Copy exactly the lines from the first line of the records below through the line containing "Cookie-instellingen (782, 2554)", including both, and nothing else.

#### RECORDS FOR THE EXERCISE:

------------------------------------------------------------------------

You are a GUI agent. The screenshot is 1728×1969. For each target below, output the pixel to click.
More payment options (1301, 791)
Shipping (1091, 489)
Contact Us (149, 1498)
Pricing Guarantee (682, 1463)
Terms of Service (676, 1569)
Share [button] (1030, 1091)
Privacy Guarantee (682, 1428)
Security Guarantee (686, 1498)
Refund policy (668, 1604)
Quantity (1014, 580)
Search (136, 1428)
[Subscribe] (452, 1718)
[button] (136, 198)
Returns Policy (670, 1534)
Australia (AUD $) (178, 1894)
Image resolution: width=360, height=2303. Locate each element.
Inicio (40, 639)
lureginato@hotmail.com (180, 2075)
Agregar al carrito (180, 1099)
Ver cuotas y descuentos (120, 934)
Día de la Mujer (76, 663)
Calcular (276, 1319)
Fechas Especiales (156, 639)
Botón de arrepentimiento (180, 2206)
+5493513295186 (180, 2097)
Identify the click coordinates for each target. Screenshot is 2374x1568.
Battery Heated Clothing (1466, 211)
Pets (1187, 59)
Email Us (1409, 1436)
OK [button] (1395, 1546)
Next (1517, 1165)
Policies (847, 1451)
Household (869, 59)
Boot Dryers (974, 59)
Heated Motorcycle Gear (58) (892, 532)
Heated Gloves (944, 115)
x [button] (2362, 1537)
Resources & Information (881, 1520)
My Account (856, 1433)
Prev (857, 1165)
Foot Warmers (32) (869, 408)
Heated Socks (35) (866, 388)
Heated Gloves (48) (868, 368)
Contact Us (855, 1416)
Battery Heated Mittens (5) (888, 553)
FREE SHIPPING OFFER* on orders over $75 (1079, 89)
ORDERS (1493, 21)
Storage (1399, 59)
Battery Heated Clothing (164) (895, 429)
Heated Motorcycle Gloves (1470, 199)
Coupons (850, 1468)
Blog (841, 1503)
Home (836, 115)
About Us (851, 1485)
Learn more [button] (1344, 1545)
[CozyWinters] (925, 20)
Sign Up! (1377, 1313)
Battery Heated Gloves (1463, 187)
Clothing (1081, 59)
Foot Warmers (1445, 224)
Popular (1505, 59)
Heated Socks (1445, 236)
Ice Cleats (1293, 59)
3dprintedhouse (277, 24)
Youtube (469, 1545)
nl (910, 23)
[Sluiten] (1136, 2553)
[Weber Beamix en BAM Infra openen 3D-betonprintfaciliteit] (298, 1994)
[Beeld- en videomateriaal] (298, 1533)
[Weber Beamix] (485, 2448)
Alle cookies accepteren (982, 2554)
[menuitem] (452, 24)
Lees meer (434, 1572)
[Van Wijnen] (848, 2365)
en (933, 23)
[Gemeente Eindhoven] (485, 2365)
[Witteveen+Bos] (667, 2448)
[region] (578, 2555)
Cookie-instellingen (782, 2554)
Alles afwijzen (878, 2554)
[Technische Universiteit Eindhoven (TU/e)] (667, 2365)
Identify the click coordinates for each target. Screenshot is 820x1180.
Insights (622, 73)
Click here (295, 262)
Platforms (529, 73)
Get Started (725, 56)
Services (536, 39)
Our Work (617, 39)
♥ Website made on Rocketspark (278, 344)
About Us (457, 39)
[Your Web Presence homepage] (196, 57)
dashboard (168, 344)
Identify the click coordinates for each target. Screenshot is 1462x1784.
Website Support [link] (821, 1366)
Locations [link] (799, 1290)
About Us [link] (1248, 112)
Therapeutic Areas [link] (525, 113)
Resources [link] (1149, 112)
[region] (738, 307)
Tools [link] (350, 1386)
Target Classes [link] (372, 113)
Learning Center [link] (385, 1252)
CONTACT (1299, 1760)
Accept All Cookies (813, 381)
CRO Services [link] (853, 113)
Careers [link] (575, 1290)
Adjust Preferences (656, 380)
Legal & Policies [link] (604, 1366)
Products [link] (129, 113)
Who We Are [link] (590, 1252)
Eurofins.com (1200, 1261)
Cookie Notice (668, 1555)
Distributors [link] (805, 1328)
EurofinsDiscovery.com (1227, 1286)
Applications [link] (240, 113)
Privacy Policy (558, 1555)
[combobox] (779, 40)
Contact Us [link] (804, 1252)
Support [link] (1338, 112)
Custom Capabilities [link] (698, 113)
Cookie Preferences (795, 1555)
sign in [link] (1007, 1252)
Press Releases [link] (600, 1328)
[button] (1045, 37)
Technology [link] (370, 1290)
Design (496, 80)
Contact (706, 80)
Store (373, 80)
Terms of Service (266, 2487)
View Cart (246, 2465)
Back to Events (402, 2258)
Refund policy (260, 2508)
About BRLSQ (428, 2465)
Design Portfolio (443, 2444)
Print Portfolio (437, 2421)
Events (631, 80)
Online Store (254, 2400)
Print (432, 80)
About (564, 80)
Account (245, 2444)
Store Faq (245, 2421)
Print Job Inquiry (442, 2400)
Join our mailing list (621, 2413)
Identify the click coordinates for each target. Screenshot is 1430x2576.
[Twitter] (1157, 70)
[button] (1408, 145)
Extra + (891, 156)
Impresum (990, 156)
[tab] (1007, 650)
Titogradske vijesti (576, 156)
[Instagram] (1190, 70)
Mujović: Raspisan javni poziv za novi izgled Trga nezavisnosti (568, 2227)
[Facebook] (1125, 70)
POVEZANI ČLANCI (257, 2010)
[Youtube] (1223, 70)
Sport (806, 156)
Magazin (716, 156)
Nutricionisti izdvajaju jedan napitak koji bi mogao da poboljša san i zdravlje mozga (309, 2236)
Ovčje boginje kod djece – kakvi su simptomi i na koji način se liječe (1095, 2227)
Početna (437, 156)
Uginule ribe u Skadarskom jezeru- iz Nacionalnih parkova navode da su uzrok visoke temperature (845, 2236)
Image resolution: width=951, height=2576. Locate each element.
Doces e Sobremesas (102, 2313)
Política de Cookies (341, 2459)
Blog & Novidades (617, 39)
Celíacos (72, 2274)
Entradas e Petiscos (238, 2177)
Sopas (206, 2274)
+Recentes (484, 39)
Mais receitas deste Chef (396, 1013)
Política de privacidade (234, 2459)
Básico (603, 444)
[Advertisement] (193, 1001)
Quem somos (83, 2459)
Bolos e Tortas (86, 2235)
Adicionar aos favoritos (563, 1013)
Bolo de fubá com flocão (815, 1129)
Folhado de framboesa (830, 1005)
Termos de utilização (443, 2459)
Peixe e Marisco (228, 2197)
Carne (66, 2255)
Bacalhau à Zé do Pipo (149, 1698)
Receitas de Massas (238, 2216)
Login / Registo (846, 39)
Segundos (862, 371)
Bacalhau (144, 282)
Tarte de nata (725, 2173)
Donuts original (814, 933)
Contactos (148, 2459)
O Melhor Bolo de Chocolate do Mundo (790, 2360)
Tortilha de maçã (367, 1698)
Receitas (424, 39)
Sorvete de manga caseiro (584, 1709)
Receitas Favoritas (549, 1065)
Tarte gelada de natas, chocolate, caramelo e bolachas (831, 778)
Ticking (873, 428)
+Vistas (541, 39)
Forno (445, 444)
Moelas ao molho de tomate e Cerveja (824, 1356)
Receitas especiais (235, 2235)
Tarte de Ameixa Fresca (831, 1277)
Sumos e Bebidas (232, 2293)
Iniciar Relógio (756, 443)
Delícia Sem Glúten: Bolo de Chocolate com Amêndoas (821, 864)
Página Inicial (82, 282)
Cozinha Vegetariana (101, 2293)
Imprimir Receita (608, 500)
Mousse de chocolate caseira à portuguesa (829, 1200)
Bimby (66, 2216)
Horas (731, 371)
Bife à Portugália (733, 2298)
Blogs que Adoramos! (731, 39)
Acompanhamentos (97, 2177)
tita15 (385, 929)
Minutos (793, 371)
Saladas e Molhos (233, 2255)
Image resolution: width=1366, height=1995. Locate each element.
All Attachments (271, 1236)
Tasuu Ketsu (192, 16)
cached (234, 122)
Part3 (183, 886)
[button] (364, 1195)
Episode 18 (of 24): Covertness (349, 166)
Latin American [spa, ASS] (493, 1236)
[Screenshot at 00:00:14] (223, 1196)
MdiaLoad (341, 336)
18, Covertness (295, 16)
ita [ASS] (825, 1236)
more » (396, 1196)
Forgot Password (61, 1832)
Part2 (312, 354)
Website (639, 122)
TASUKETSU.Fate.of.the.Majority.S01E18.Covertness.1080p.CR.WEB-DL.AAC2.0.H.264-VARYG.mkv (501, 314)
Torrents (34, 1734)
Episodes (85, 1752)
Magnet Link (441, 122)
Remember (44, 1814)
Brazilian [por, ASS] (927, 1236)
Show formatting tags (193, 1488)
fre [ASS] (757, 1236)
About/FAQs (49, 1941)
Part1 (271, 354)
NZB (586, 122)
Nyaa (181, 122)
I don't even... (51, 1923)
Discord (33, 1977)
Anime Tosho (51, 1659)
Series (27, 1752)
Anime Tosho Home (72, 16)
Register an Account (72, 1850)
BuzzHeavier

------------------------------------------------------------------------

#### OUTPUT OF THE TASK:
You are a GUI agent. The screenshot is 1728×1969. For each target below, output the pixel to click.
More payment options (1301, 791)
Shipping (1091, 489)
Contact Us (149, 1498)
Pricing Guarantee (682, 1463)
Terms of Service (676, 1569)
Share [button] (1030, 1091)
Privacy Guarantee (682, 1428)
Security Guarantee (686, 1498)
Refund policy (668, 1604)
Quantity (1014, 580)
Search (136, 1428)
[Subscribe] (452, 1718)
[button] (136, 198)
Returns Policy (670, 1534)
Australia (AUD $) (178, 1894)
Image resolution: width=360, height=2303. Locate each element.
Inicio (40, 639)
lureginato@hotmail.com (180, 2075)
Agregar al carrito (180, 1099)
Ver cuotas y descuentos (120, 934)
Día de la Mujer (76, 663)
Calcular (276, 1319)
Fechas Especiales (156, 639)
Botón de arrepentimiento (180, 2206)
+5493513295186 (180, 2097)
Identify the click coordinates for each target. Screenshot is 2374x1568.
Battery Heated Clothing (1466, 211)
Pets (1187, 59)
Email Us (1409, 1436)
OK [button] (1395, 1546)
Next (1517, 1165)
Policies (847, 1451)
Household (869, 59)
Boot Dryers (974, 59)
Heated Motorcycle Gear (58) (892, 532)
Heated Gloves (944, 115)
x [button] (2362, 1537)
Resources & Information (881, 1520)
My Account (856, 1433)
Prev (857, 1165)
Foot Warmers (32) (869, 408)
Heated Socks (35) (866, 388)
Heated Gloves (48) (868, 368)
Contact Us (855, 1416)
Battery Heated Mittens (5) (888, 553)
FREE SHIPPING OFFER* on orders over $75 (1079, 89)
ORDERS (1493, 21)
Storage (1399, 59)
Battery Heated Clothing (164) (895, 429)
Heated Motorcycle Gloves (1470, 199)
Coupons (850, 1468)
Blog (841, 1503)
Home (836, 115)
About Us (851, 1485)
Learn more [button] (1344, 1545)
[CozyWinters] (925, 20)
Sign Up! (1377, 1313)
Battery Heated Gloves (1463, 187)
Clothing (1081, 59)
Foot Warmers (1445, 224)
Popular (1505, 59)
Heated Socks (1445, 236)
Ice Cleats (1293, 59)
3dprintedhouse (277, 24)
Youtube (469, 1545)
nl (910, 23)
[Sluiten] (1136, 2553)
[Weber Beamix en BAM Infra openen 3D-betonprintfaciliteit] (298, 1994)
[Beeld- en videomateriaal] (298, 1533)
[Weber Beamix] (485, 2448)
Alle cookies accepteren (982, 2554)
[menuitem] (452, 24)
Lees meer (434, 1572)
[Van Wijnen] (848, 2365)
en (933, 23)
[Gemeente Eindhoven] (485, 2365)
[Witteveen+Bos] (667, 2448)
[region] (578, 2555)
Cookie-instellingen (782, 2554)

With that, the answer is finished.